#### Entries supplied ####

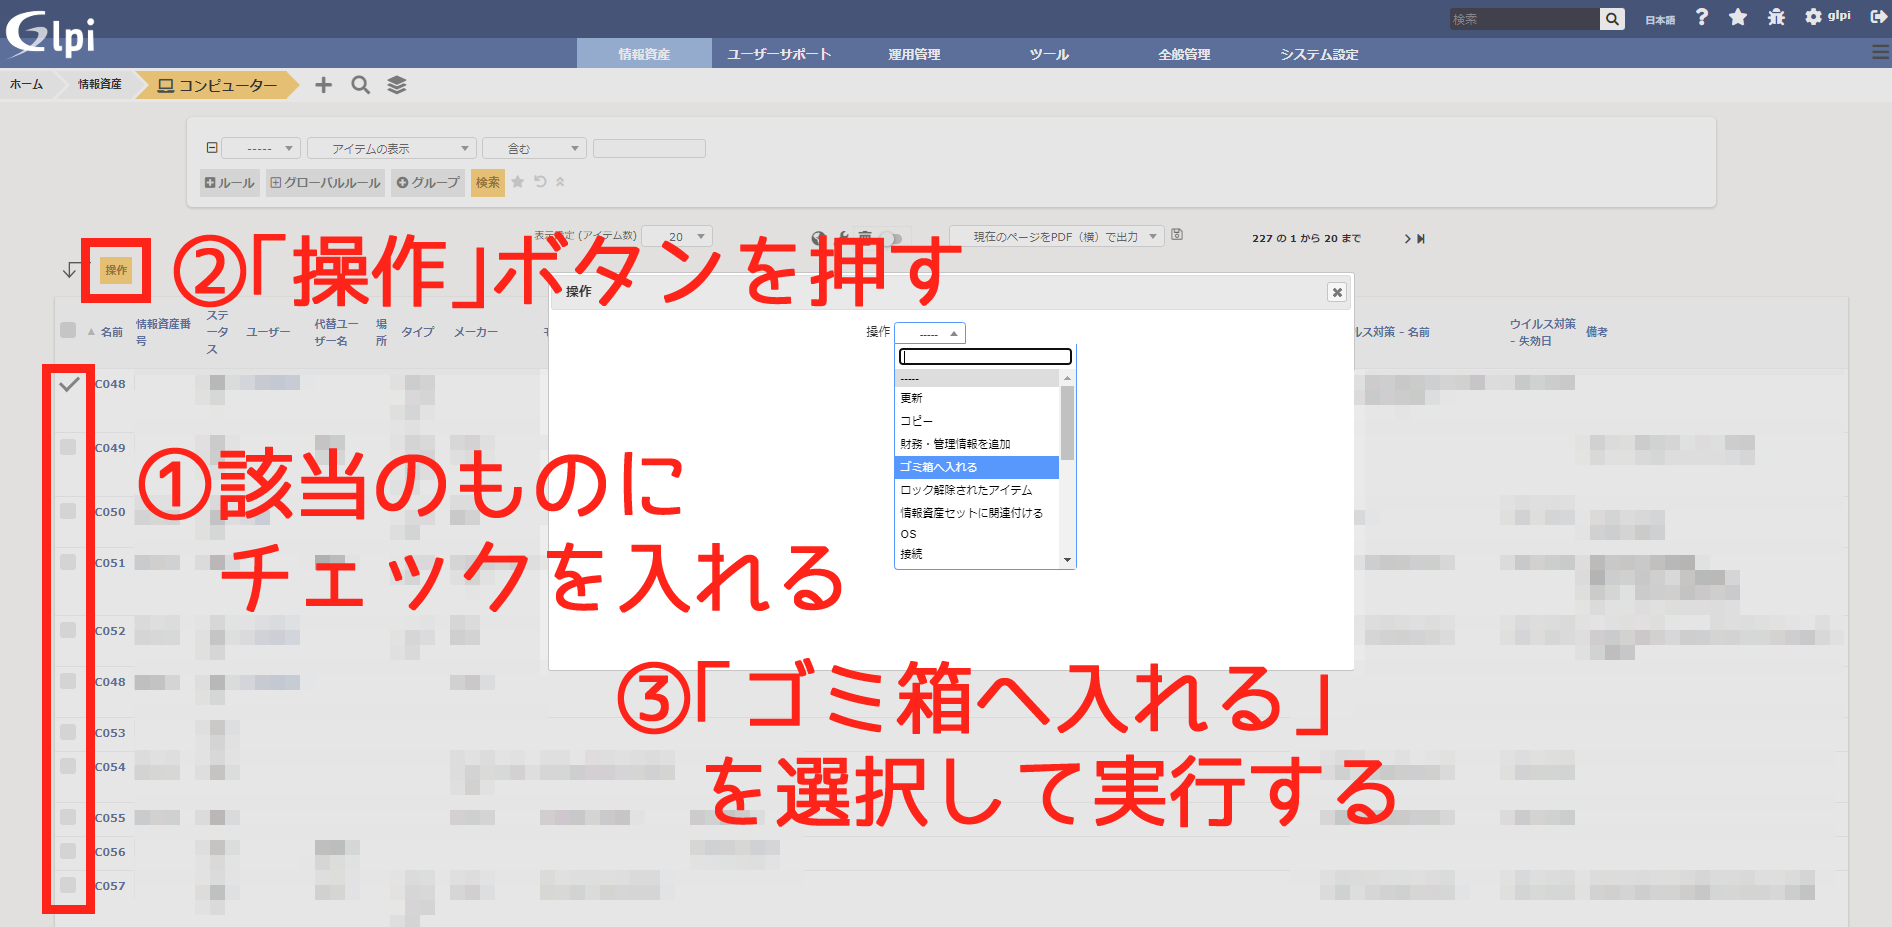Open the help question mark icon

click(x=1702, y=17)
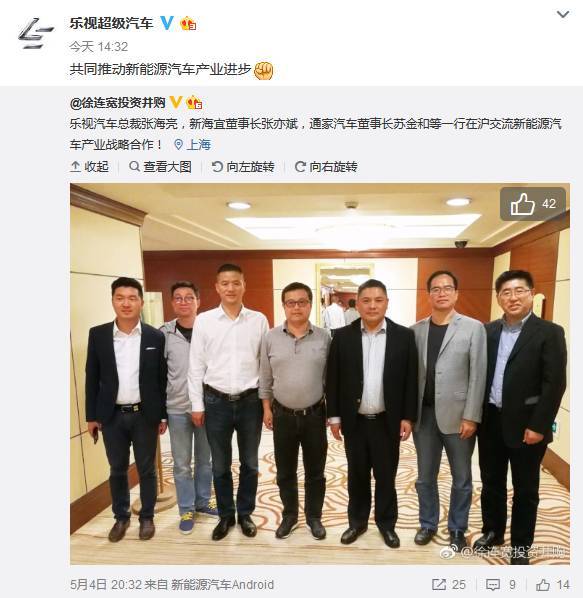Click the 乐视超级汽车 avatar logo
Viewport: 583px width, 598px height.
point(36,34)
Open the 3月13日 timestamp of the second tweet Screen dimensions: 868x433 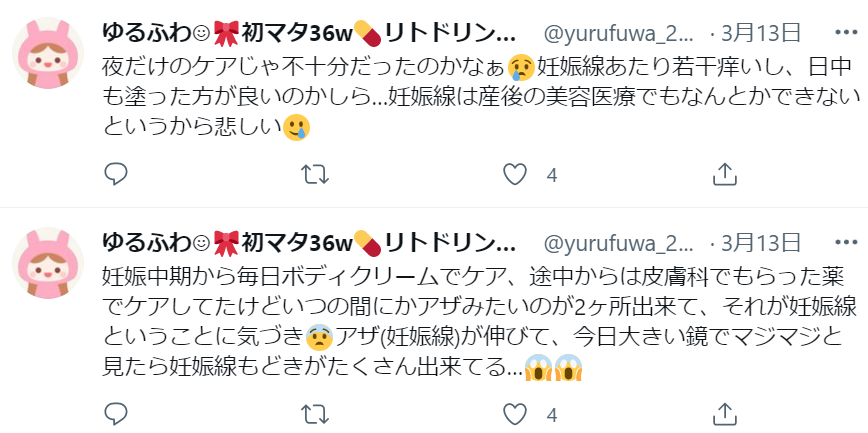(x=761, y=243)
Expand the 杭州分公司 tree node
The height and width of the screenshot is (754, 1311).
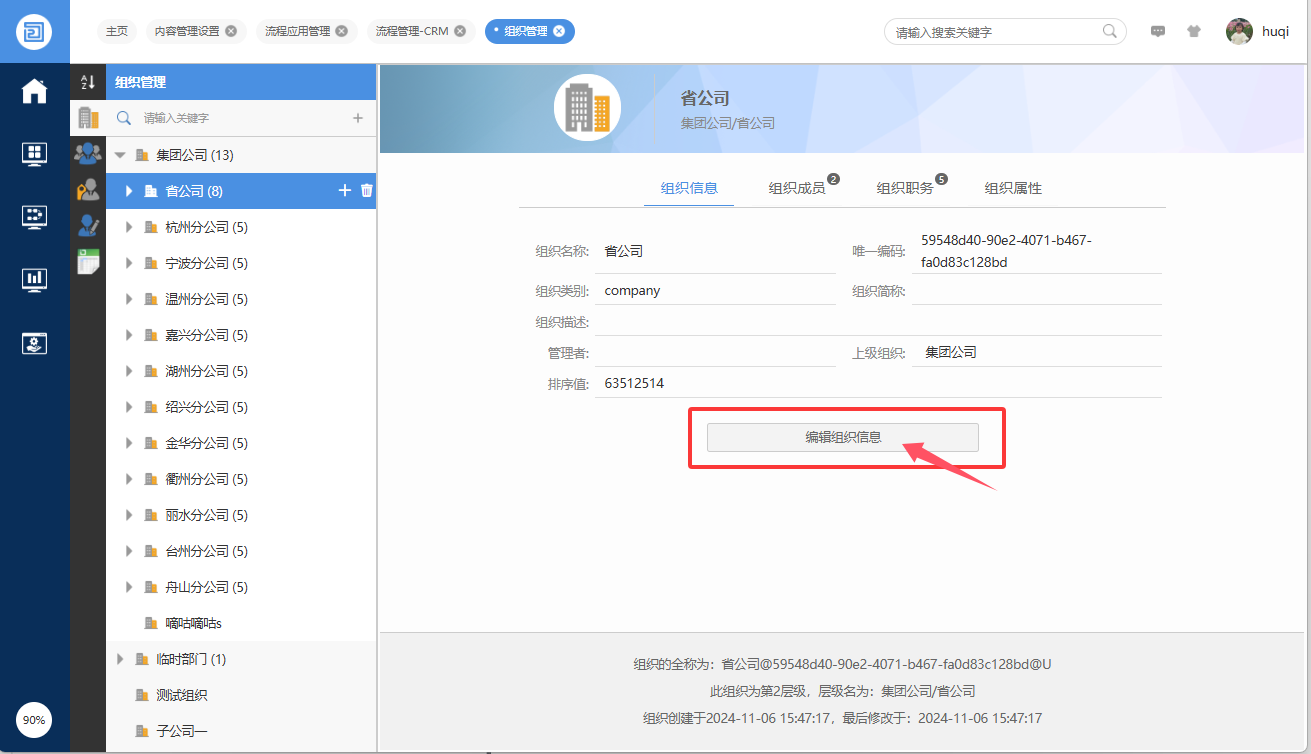coord(129,227)
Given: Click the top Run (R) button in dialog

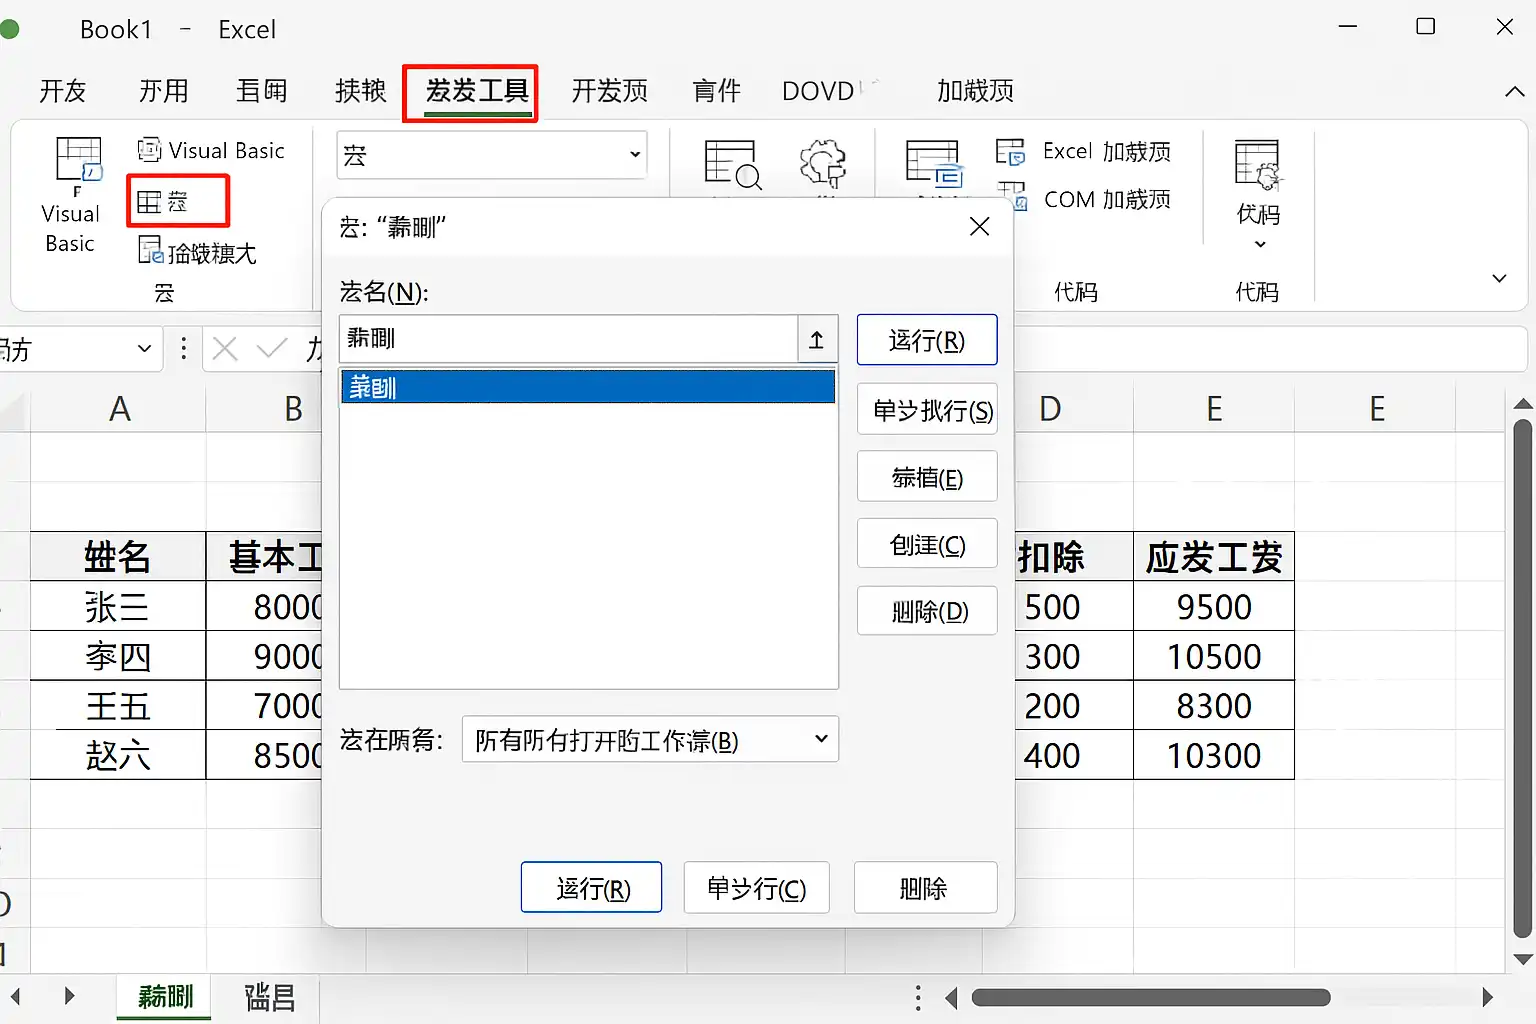Looking at the screenshot, I should [926, 341].
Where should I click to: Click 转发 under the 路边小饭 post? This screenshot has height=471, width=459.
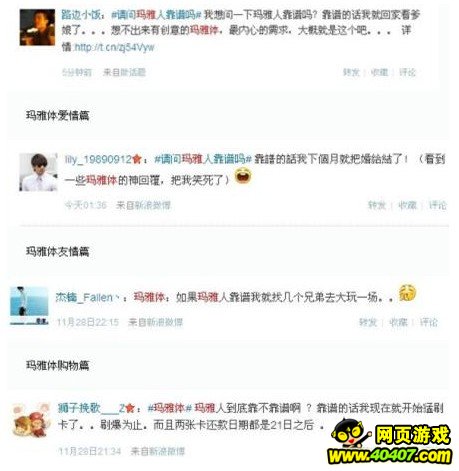351,72
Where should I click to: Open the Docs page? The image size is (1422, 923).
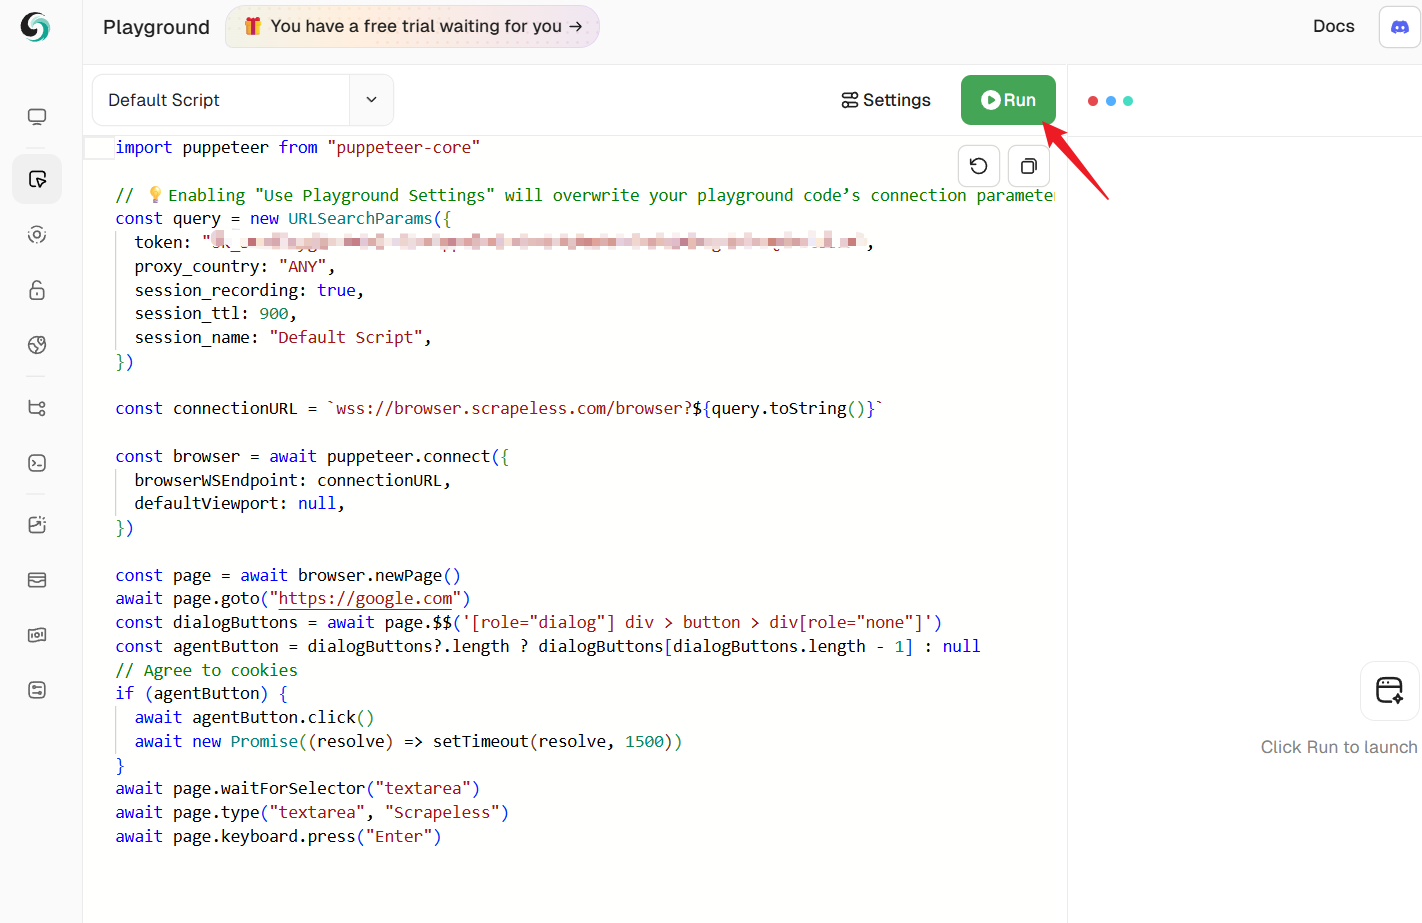coord(1333,27)
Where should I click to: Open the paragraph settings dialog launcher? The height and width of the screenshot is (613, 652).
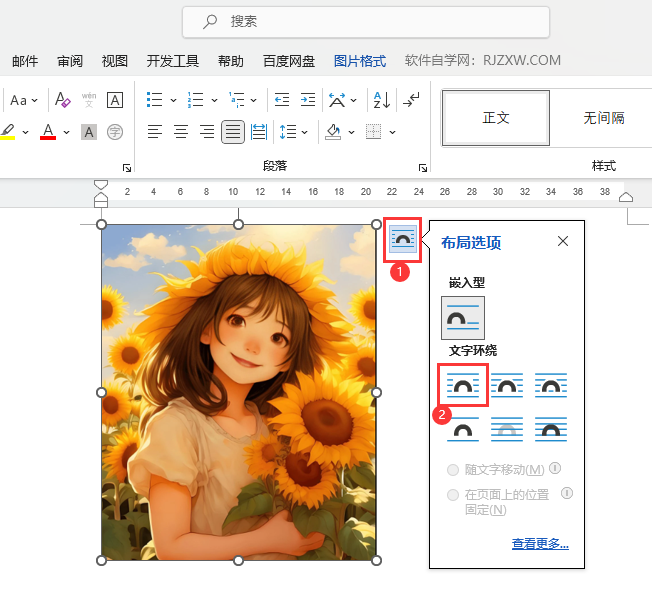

####

**Brief:**
The line that contains "Expand the 杭州分公司 tree node" begins the range and the last line of the entries ends it; print that range exactly, without pictures.

**Result of the task:**
Expand the 杭州分公司 tree node
The height and width of the screenshot is (754, 1311).
coord(129,227)
Given: Click the top Run (R) button in dialog

Looking at the screenshot, I should [926, 341].
Where should I click to: Click 转发 under the 路边小饭 post? This screenshot has height=471, width=459.
351,72
Where should I click to: Open the Docs page? The image size is (1422, 923).
coord(1333,27)
Where should I click to: Open the paragraph settings dialog launcher? The height and width of the screenshot is (613, 652).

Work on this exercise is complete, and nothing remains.